Schon der herkömmliche Knochenputz enthält für den Verbraucher ein gesundheitliches Risiko, das über das übliche Risiko bei der Fleischbe- und Verarbeitung hinausgeht: Die starke Oberflächenvergrößerung macht den Knochenputz hygienisch sehr labil und führt zu hoher Keimanreicherung. Beim Separatorenfleisch ist die Keimanfälligkeit noch erheblich stärker.
(. . .) freilich, der Vorwurf, dem ahnungslosen Verbraucher "Knochen- wurst" vorzusetzen, hat die Fleischwarenindustrie nicht ruhen lassen. In neuen Verfahren werden die zerkleinerten Knochen mit "Weichmachern" vorbehandelt, zum Beispiel mit phosphathaltiger Salzlösung versetzt. Ähnliche Dienste leistet eine Nitrit-Pökelsalzlake. Der anschließende Schleudervorgang ergibt dann ein rosarotes "Fleischhomogenat", in der Konsistenz dünnflüssigem Honig vergleichbar. Wenigstens der Knochenabrieb läßt sich so vermindern.

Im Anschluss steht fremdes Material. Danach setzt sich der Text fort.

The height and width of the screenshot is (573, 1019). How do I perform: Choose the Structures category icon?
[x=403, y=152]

Aber der entscheidende Mangel, die (auch bei Kühlung) hohe Keimanfälligkeit mit dem Gesundheitsrisiko, bleibt. Und dieser Mangel wird verharmlost.
(. ..) Daß die Deklarationspflicht für Separatorenfleisch noch immer nicht als selbstverständlich gilt, ist erschreckend genug. Dabei wäre sie ohnehin nur die zweitbeste Lösung. Es ist nämlich nicht einzusehen, warum das Separatorenfleisch unbedingt zur Wurstherstellung, ja, warum es zur menschlichen Ernährung überhaupt verwendet werden muß. Verkommen braucht es deswegen noch lange nicht. Auch Hunde- und Katzenfutter sind ein schöner Absatzmarkt. Deshalb sollte das Separatorenfleisch für die Verarbeitung von Fleisch zum menschlichen Verzehr verboten werden.

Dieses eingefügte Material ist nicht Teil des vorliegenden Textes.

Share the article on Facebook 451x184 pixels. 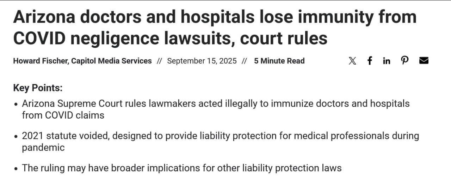[370, 61]
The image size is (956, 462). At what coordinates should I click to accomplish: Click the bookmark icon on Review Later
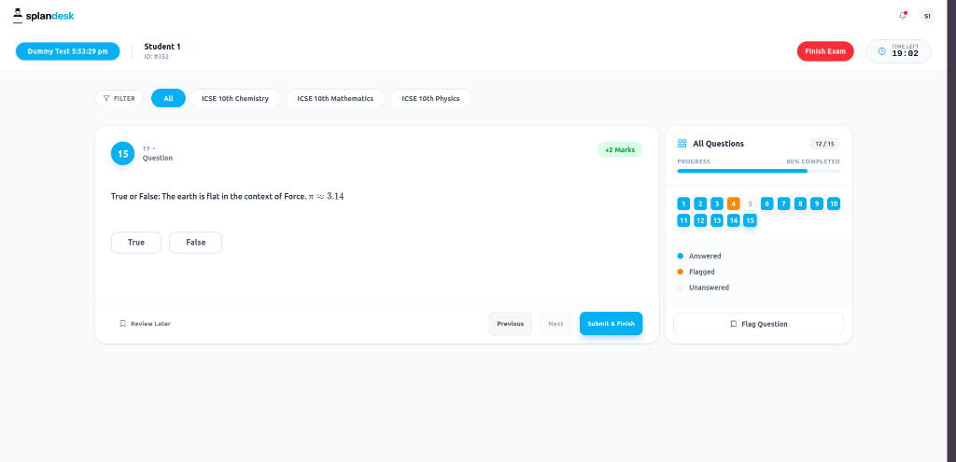pyautogui.click(x=122, y=324)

Bliebe das Separatorenfleisch als Lebensmittel dennoch zugelassen und würde es überdies keiner Deklarationspflicht unterworfen, ließe sich das Ergebnis leicht absehen: Wo Fleisch in größeren Mengen entbeint wird, drehen sich künftig nicht nur die Separatoren. Sie stehen dann nicht nur in der Fleischwarenindustrie, sondern auch bei den Versandschlachtereien, den Fleischgroßhändlern, den Fleischimporteuren und (teilweise) in der Feinkostindustrie. Unsere Nachbarländer werden sich die neue Marktchance nicht entgehen lassen und das Separatorenprodukt, in Blöcke gefroren, auf den deutschen Markt schaffen. Dazu ein altgedienter Fleischfachmann und Veterinär: "Da die Deutschen ein Volk von Brühwurstessern geworden sind, bleiben wir die Abnehmer und werden zu Restfleischverzehrern von dem Knochenabfall von halb Europa."

Auszug aus einem Leitartikel von Klaus Peter Krause vom 13. März 1976.